Thursday, September 08, 2011

The name is Bon, James Bon

Santhosh is one of the special agents in the fight to bring language support to the Internet. Identifying him in English is easy; all the characters used to transliterate സന്തോഷ് തോട്ടിങ്ങല്‍ are available to identify Santhosh for who he is.

The last character in his name is the "zwj". According to some, this character is not available for identification purposes. Without the "zwj", the name looks different:
  • സന്തോഷ് തോട്ടിങ്ങല്‍
  • സന്തോഷ് തോട്ടിങ്ങല്
Santhosh is a Malayalam name and for Malayalam there is an alternative way of writing Unicode. So technically it is possible to transliterate the "zwj" out of his name for Malayalam.

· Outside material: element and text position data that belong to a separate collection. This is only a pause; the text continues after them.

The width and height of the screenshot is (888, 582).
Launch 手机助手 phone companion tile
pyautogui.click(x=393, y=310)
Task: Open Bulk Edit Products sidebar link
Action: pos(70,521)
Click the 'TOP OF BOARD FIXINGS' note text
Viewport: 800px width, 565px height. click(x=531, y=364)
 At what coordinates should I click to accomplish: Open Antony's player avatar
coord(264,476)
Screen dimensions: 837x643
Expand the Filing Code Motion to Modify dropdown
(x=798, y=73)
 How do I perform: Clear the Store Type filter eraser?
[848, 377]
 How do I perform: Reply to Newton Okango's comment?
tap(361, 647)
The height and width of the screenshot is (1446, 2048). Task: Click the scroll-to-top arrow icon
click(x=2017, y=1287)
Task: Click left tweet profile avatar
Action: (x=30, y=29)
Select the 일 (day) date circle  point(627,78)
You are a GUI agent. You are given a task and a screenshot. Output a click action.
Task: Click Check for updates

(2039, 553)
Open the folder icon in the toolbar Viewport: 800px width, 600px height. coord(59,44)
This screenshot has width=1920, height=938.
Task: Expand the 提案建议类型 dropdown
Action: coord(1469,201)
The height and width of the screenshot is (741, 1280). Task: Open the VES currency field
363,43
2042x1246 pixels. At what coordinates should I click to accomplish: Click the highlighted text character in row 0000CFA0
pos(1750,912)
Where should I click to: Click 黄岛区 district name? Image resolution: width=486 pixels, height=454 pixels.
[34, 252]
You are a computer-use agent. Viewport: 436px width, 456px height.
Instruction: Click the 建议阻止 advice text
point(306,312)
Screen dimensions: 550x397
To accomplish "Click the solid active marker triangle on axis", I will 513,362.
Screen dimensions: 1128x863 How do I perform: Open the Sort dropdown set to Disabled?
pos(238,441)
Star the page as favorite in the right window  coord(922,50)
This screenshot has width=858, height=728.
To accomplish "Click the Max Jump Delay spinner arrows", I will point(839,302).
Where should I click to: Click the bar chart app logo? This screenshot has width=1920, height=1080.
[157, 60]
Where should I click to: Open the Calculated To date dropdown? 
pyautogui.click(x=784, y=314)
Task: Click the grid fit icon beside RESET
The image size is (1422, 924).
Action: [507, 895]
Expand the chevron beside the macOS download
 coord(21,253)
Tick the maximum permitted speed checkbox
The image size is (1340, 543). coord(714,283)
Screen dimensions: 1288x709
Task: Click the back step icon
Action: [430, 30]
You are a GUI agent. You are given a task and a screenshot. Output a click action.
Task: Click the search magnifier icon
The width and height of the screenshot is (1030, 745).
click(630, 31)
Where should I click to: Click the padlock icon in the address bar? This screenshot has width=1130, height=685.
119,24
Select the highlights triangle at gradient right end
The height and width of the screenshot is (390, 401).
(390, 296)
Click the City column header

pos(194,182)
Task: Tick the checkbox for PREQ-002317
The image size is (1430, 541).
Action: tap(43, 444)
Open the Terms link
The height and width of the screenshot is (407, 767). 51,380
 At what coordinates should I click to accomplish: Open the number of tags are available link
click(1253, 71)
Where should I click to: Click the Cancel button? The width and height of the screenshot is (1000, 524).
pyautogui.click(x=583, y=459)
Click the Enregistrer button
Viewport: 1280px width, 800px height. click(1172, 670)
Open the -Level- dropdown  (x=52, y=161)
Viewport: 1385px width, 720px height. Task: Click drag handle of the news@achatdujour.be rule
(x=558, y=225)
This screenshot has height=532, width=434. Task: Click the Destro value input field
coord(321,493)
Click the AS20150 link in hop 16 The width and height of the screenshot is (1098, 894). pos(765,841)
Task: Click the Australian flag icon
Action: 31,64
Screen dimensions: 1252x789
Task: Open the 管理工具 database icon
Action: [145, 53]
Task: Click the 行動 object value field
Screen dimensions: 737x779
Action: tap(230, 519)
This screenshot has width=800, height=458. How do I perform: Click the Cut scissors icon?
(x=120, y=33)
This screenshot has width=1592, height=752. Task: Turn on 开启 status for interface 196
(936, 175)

It becomes more interesting when you write Sri Lankha in Singhala. this cannot be done without a "zwj". From a Wikimedia Foundation point of view, the Unicode report "Unicode Identifier and Pattern Syntax" assumes for many languages that they are "aspirational" or "limited" use, is not really workable. Our aim is to have support for all scripts and identifying people by their name; their real name.

As we do identify people, an implementation of this Unicode specification is important to us. Having people like Mr തോട്ടിങ്ങല്‍ in the drivers seat will surely get us a best result. It may even get us a reference implementation.